The Gartner article by Jae Heiser, Analyze the Risk Dimensions of Cloud and SaaS Computing, was really
relevant for me in the topic of Cloud security and the different implications
of IaaS, PaaS and SaaS models from a risk management perspective. As more
vendors move their solutions to the Cloud, forcing customers to adopt some sort
of Cloud model, we are left struggling to figure out how security looks; it is certainly
one of the toughest things to deal with in this space.
Heiser correctly points out that analyzing risks, when it
comes to cloud computing, becomes complex given a lack of best practices on the
method and content of a cloud services risk assessment. This is driven by the
lack of transparency presented by service provides, particularly in a SaaS
model. Under normal circumstances, where the organization has control, there is
an expectation that the systems that are being evaluated are well proven and
well understood, meaning we know where all the layers are located and privileged
users are identifiable and supervised in many ways. When it comes to SaaS
solutions, the system administrators are not known and many different layers of
the architecture, like the services, network, the storage, the servers, and in
many ways even the application, are black boxes, as far as the client is
concerned. As Heiser notes, this concern is not so prevalent with an IaaS
model, given customers control a lot more in terms of the data, the application,
the virtual machines and they are actually responsible for monitoring and
auditing to a large extent, and have the required access to perform such
activities. Lastly, with PaaS, there is far more shared responsibility between
the customer and the provider given where the security controls are located.

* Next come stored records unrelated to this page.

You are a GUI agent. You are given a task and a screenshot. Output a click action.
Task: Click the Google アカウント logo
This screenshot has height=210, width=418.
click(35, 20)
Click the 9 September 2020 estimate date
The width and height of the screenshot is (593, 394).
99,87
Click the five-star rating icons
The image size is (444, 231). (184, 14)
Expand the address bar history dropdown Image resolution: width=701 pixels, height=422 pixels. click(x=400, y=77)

Again, with SaaS, the provider is responsible for pretty
much all of the security functionality, the monitoring, and incident response.

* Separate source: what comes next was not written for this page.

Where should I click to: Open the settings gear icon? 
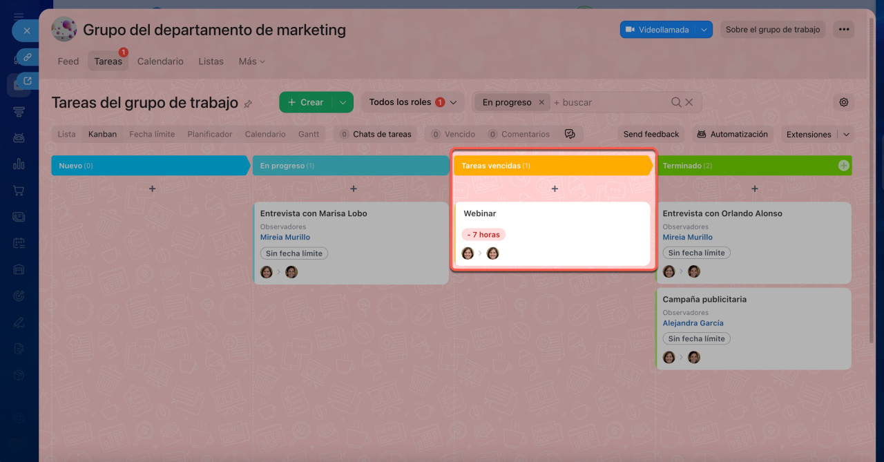click(x=843, y=102)
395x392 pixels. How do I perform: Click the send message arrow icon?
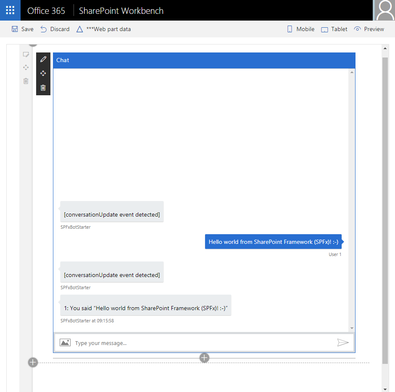343,342
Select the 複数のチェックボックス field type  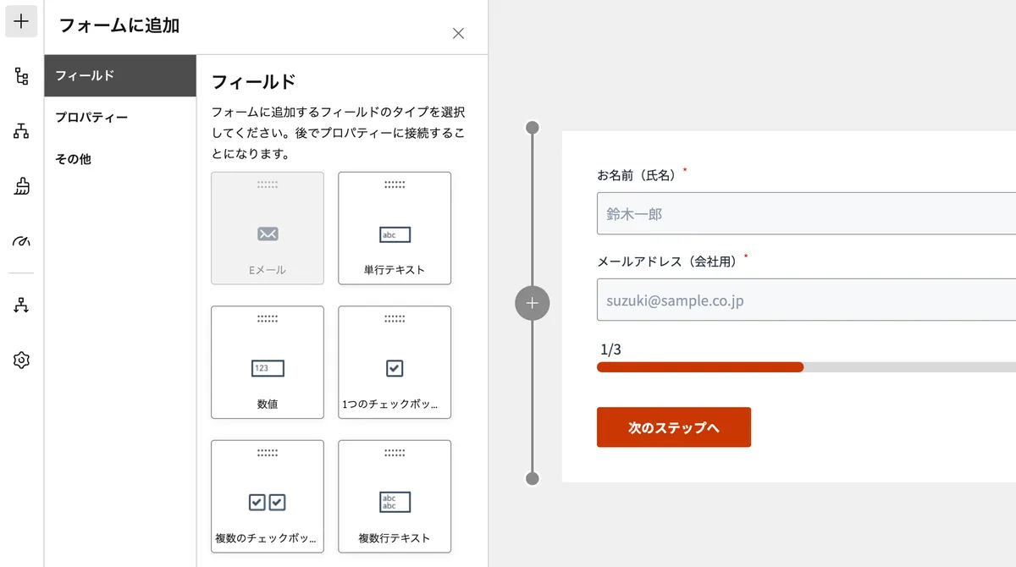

All this means is that you as a customer have minimal ability to add controls
and other security mechanisms outside of functionality that is native to the
application, as Heiser notes. Do you want to set up a custom alert when a financial
period is opened or a user creates an invoice over a specified threshold? You
better hope the application can do that out of the box, because you can’t
extend it. Also with SaaS, design and build of any application related
functionality is a black box for customers, and you may simply receive and
email with the latest updates that will be released for your application the
following month. Without this transparency there can be no expectation that
functionality will remain the same, meaning we have to take into account
security testing in the time allotted to us as users, in order to test whatever
controls we do have access to before the updates get rolled out to your
Production environment.
One important point Heiser talks about, which many don’t think
about, is that often times your cloud providers are themselves a customer of an
additional provider. So basically, your provider may own and support the
application, but they may be using another provider for the infrastructure, the
storage, etc. This is called a nested hosting arrangement, and it really
complicates security even further. Everything that has been mentioned to this
point has really been assuming that your SaaS application is fully supported by
one vendor, but the risks are compounded, and the complexity increases many
times over, when nested hosting is in place. Basically, you need to conduct a
risk assessment of each and every provider involved in each layer of that cloud
application (this may apply to more than just SaaS).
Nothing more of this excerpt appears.